• _Task_
Copy all of the following entries word for word, line by line.
*** Opening Task input ***
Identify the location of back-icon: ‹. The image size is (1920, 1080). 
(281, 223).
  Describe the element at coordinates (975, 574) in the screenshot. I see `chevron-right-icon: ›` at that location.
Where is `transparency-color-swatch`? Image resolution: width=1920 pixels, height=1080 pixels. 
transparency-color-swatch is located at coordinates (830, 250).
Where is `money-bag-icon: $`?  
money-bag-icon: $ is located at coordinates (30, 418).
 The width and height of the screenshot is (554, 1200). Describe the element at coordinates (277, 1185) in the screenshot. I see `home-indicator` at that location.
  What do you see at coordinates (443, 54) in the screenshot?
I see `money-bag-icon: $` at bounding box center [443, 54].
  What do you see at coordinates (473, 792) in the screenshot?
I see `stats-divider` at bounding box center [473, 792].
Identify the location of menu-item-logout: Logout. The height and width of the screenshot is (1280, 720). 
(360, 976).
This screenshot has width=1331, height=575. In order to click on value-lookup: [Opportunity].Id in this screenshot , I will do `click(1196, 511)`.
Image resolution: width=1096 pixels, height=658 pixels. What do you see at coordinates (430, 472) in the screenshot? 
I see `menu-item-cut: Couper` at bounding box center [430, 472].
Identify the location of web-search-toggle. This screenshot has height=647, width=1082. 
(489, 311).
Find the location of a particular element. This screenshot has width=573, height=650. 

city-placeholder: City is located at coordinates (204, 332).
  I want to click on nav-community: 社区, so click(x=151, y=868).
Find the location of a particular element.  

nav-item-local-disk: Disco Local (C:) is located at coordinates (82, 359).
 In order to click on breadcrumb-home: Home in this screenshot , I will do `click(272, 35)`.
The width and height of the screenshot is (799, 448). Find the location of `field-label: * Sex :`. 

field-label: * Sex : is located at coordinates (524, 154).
*** Closing Task input ***
• _Reply_
Identify the location of back-icon: ‹. The image size is (1920, 1080). 
(281, 223).
  Describe the element at coordinates (975, 574) in the screenshot. I see `chevron-right-icon: ›` at that location.
Where is `transparency-color-swatch`? Image resolution: width=1920 pixels, height=1080 pixels. 
transparency-color-swatch is located at coordinates (830, 250).
Where is `money-bag-icon: $`?  
money-bag-icon: $ is located at coordinates (30, 418).
 The width and height of the screenshot is (554, 1200). Describe the element at coordinates (277, 1185) in the screenshot. I see `home-indicator` at that location.
  What do you see at coordinates (443, 54) in the screenshot?
I see `money-bag-icon: $` at bounding box center [443, 54].
  What do you see at coordinates (473, 792) in the screenshot?
I see `stats-divider` at bounding box center [473, 792].
Identify the location of menu-item-logout: Logout. The height and width of the screenshot is (1280, 720). 
(360, 976).
This screenshot has width=1331, height=575. In order to click on value-lookup: [Opportunity].Id in this screenshot , I will do `click(1196, 511)`.
Image resolution: width=1096 pixels, height=658 pixels. What do you see at coordinates (430, 472) in the screenshot? 
I see `menu-item-cut: Couper` at bounding box center [430, 472].
Identify the location of web-search-toggle. This screenshot has height=647, width=1082. 
(489, 311).
Find the location of a particular element. This screenshot has width=573, height=650. 

city-placeholder: City is located at coordinates (204, 332).
  I want to click on nav-community: 社区, so click(x=151, y=868).
Find the location of a particular element.  

nav-item-local-disk: Disco Local (C:) is located at coordinates (82, 359).
 In order to click on breadcrumb-home: Home in this screenshot , I will do `click(272, 35)`.
The width and height of the screenshot is (799, 448). Find the location of `field-label: * Sex :`. 

field-label: * Sex : is located at coordinates (524, 154).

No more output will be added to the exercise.